Recognizing the potential of green hydrogen, Indian automakers and industrial manufacturers are making significant investments in hydrogen technology. Tata Motors, in collaboration with Indian Oil Corporation, has unveiled hydrogen-powered buses, signalling a shift towards sustainable public transport. Ashok Leyland is working on hydrogen internal combustion engine (H2ICE) trucks, targeting commercial freight transportation. Toyota India has launched pilot projects to test the feasibility of hydrogen fuel cell vehicles on Indian roads. Hyundai India is exploring partnerships to set up hydrogen refuelling infrastructure.

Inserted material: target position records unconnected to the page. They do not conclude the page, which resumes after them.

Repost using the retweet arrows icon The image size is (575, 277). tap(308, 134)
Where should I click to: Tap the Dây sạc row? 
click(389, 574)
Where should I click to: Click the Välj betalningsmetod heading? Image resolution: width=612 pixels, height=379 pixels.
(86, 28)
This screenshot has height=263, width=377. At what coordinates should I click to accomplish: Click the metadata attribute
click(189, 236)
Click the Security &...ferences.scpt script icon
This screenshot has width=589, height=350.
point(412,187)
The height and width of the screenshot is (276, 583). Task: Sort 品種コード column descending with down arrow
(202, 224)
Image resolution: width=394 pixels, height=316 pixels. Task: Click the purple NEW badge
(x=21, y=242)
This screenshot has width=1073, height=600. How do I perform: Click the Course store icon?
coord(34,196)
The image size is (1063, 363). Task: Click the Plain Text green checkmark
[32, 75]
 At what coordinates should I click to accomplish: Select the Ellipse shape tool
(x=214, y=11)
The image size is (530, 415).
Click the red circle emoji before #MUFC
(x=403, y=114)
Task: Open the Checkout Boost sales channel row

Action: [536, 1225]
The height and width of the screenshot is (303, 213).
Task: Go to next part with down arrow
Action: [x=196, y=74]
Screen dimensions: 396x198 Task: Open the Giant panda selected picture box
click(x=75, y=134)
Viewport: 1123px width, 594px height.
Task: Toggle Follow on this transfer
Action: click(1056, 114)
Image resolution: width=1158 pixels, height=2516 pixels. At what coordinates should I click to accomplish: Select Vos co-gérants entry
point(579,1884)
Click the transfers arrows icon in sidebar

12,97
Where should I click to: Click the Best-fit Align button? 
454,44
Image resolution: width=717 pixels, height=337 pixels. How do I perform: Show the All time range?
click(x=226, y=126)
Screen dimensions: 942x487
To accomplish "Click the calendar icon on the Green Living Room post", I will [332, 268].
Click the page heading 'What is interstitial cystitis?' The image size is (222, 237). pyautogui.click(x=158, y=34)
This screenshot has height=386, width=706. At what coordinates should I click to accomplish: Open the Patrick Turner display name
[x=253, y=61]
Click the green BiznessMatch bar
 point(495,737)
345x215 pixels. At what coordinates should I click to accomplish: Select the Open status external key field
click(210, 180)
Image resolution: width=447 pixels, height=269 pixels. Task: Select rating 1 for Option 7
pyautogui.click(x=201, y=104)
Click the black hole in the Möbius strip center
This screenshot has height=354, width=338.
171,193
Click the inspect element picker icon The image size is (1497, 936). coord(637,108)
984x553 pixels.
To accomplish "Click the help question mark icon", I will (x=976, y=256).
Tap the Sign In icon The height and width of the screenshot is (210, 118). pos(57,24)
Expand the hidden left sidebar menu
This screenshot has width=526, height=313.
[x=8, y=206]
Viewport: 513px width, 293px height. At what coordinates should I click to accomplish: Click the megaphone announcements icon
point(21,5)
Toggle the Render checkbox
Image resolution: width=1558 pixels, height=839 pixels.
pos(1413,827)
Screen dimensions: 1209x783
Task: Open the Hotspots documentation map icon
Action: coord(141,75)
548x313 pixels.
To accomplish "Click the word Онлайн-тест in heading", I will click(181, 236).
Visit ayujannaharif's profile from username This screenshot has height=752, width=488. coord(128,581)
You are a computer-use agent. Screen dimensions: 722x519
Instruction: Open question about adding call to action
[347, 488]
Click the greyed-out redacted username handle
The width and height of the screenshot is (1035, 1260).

On the industrial front, Reliance Industries and Larsen & Toubro are investing in large-scale electrolysis-based hydrogen production plants, ensuring a steady supply of green hydrogen for automotive and industrial use. Steel manufacturers such as JSW Steel and Tata Steel are testing hydrogen-based production methods to reduce carbon emissions from steel manufacturing. With India’s National Green Hydrogen Mission allocating ₹19,744 crore until 2029-30 to boost hydrogen infrastructure, create demand in heavy industries, and promote domestic manufacturing of
electrolysers, the country is positioning itself as a key player in the global hydrogen economy.
The Road Ahead
For hydrogen fuel cell vehicles and industrial applications to become mainstream, investment in infrastructure is equally important. Hydrogen refuelling stations remain limited compared to conventional fuel stations and EV charging points. Governments and private enterprises must expand the hydrogen supply chain, invest in storage and distribution networks, and implement incentives for fuel cell vehicle adoption. Additionally, research and development in high-efficiency electrolysers, advanced fuel cell designs, and cost-effective catalysts will be crucial in making
hydrogen-powered vehicles and factories commercially viable. With continued technological advancements and collaborations between policymakers, industry leaders, and research institutions, hydrogen fuel cells could soon rival conventional engines and fossil fuel-powered industrial processes.